The historically black Southern University (http://www.subr.edu/) at Baton Rouge, La., partnered with the University of Texas Medical Branch (UTMB) at Galveston (http://www.utmb.edu/) , to study the effects of butadiene, a petroleum-related chemical used in making synthetic rubber, on DNA damage and repair.
NIGMS Director Marvin Cassman, Ph.D., said, "These new grants represent a cooperative effort between two Institutes of the NIH. They strengthen the research capabilities of faculty at minority-serving institutions, providing them with opportunities to conduct competitive research in environmental health sciences."
The new program has an acronym, ARCH, which stands for Advanced Research Cooperation in Environmental Health.

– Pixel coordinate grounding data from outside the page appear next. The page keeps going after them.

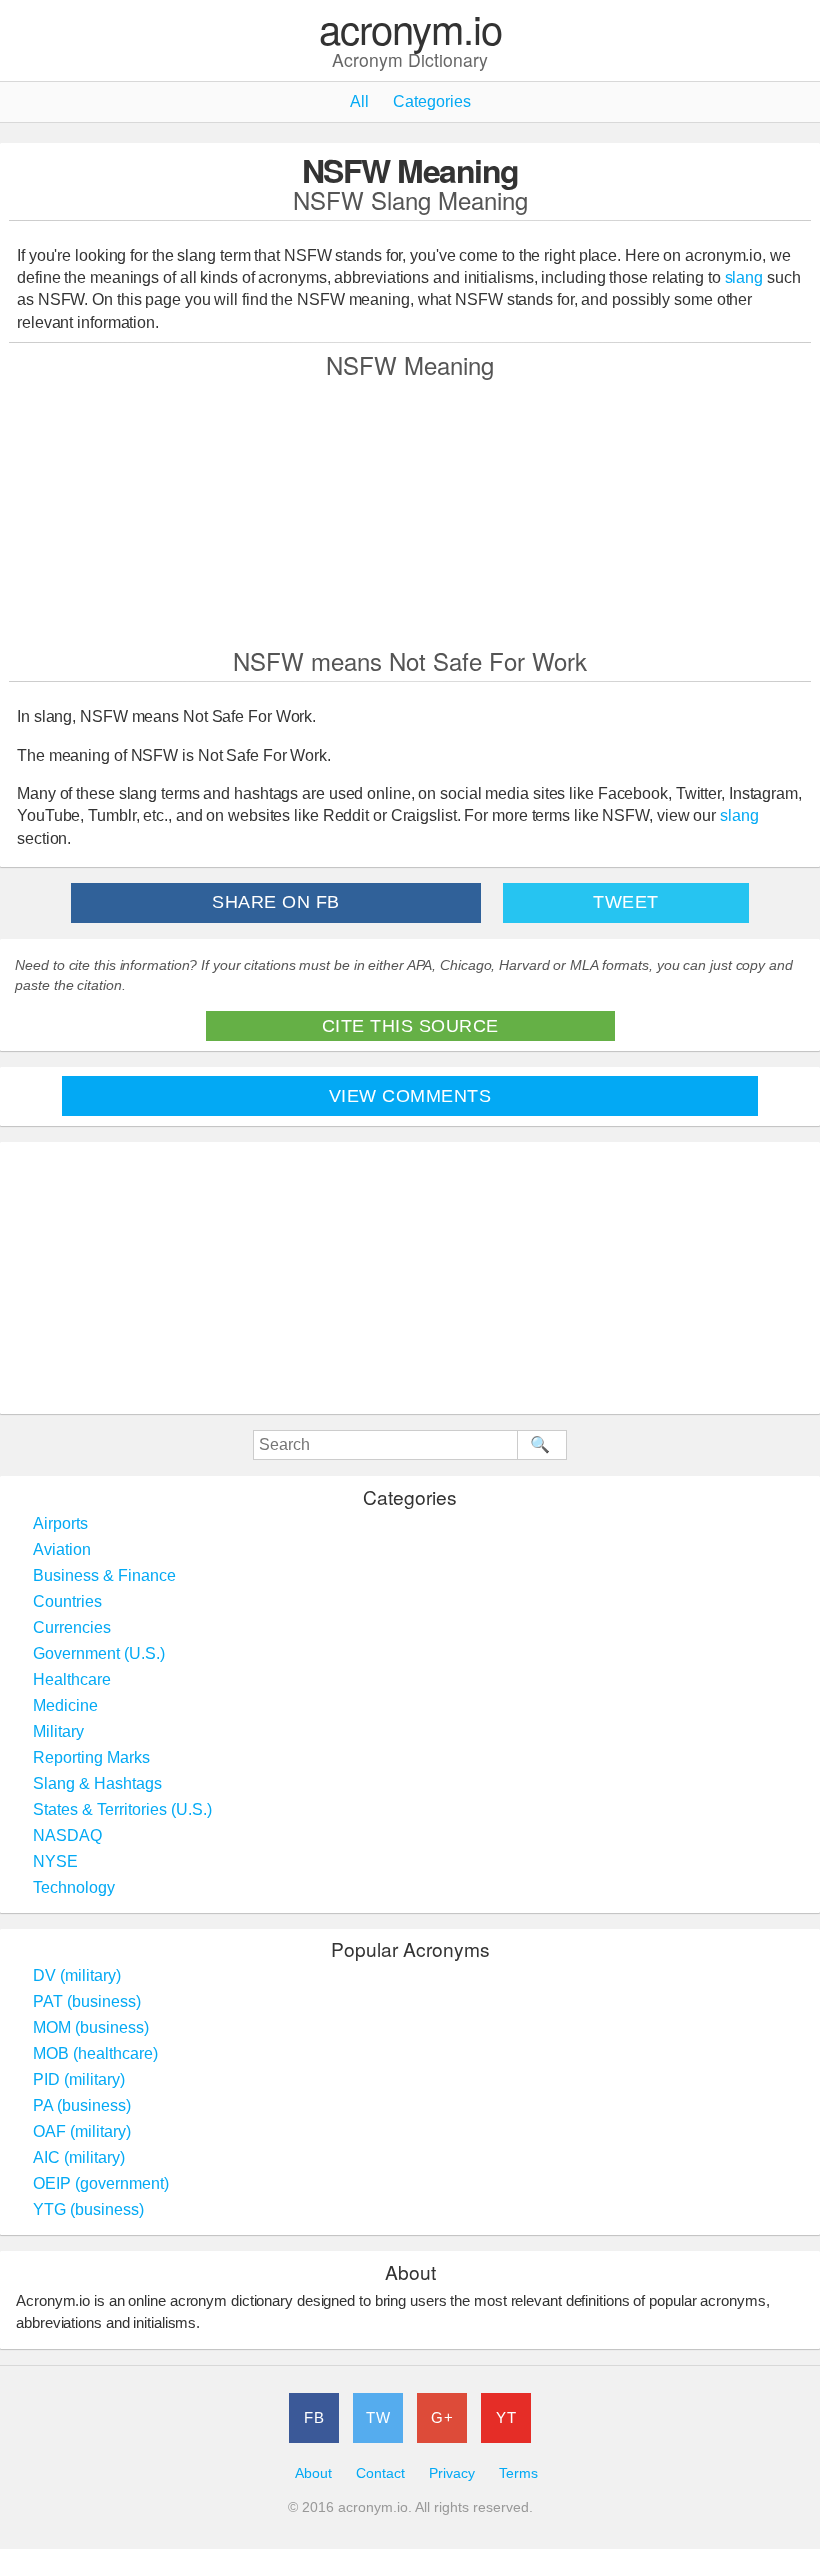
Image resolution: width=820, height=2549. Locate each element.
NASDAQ (67, 1835)
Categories (432, 101)
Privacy (452, 2473)
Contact (380, 2473)
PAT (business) (87, 2001)
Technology (74, 1887)
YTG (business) (88, 2209)
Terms (518, 2473)
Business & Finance (104, 1575)
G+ (442, 2417)
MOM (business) (91, 2027)
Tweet (626, 902)
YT (506, 2417)
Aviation (62, 1549)
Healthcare (72, 1679)
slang (744, 277)
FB (314, 2417)
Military (58, 1731)
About (313, 2473)
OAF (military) (82, 2131)
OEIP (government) (101, 2183)
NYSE (55, 1861)
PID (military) (79, 2079)
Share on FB (276, 902)
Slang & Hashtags (97, 1783)
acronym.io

NIEHS' Dr. Olden said, "This is an important program - one that can do wonders for the scientific research and training at relatively small, traditionally black colleges and universities which often are struggling to broaden and improve their research base and their science programs.
"It is our intention to expand this program with additional partnership grants over the next few years, to continue development of the research capacity of minority-serving institutions which have research scientists who are committed to understanding the impact of environmental exposures on human health."
The grants establish core facilities at Xavier and Southern University at Baton Rouge to support current and future research programs in areas of environmental health -- the environment-related causes of disease.
Robert Blake II of Xavier and Arnold Brody of Tulane are the principal investigators for the initial Xavier/Tulane research. Perpetua Muganda of Southern and Stephen Lloyd of UTMB are the principal investigators for the Southern/UTMB collaboration.